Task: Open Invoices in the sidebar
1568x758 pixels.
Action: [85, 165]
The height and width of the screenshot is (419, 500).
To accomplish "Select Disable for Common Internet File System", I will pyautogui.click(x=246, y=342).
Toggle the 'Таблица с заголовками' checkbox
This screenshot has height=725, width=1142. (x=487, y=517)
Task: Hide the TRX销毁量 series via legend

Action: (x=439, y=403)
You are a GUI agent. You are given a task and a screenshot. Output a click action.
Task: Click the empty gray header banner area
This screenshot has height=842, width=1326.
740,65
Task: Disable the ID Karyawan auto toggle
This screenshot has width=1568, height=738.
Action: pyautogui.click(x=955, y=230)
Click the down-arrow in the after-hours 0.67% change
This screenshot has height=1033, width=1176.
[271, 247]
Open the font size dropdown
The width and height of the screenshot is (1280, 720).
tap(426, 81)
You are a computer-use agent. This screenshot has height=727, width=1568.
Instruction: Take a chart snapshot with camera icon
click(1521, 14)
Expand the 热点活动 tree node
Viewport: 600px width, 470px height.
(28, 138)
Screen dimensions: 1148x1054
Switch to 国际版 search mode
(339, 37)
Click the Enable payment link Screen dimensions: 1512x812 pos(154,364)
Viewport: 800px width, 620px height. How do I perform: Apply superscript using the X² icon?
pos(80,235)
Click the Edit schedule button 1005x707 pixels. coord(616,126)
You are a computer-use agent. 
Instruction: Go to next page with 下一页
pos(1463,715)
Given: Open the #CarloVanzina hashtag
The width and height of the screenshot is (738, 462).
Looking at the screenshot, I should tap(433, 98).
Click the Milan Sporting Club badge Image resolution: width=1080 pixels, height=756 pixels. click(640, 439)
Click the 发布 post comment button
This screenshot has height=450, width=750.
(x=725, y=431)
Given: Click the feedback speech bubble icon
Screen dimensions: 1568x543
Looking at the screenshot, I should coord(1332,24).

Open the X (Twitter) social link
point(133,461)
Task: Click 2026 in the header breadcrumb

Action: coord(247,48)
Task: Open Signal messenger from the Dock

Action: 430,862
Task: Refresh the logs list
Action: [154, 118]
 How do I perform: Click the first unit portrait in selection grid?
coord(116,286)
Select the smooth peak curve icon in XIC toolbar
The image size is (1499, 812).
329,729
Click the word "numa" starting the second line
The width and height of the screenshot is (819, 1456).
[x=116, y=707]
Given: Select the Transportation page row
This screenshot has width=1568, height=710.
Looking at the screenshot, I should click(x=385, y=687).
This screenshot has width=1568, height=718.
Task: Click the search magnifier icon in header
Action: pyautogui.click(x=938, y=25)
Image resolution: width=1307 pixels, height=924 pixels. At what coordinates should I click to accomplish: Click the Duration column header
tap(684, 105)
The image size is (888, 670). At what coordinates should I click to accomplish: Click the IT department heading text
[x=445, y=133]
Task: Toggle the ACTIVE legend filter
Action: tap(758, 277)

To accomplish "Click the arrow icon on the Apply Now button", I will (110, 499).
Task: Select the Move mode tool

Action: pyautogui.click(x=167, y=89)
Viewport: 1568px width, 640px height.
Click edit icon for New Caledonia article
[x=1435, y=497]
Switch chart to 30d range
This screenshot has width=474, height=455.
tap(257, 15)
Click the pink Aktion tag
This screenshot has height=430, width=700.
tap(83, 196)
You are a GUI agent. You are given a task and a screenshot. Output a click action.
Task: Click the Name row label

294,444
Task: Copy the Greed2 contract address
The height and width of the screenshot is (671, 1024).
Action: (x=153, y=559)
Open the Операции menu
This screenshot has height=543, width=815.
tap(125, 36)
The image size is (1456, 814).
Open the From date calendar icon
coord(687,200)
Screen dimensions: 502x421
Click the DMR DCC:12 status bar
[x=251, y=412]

### [Instructions for the task]
Quote the items from the start through the line containing "Action: (x=439, y=403)", word for word.

### [The solution]
Task: Open Invoices in the sidebar
1568x758 pixels.
Action: [85, 165]
The height and width of the screenshot is (419, 500).
To accomplish "Select Disable for Common Internet File System", I will pyautogui.click(x=246, y=342).
Toggle the 'Таблица с заголовками' checkbox
This screenshot has height=725, width=1142. (x=487, y=517)
Task: Hide the TRX销毁量 series via legend

Action: (x=439, y=403)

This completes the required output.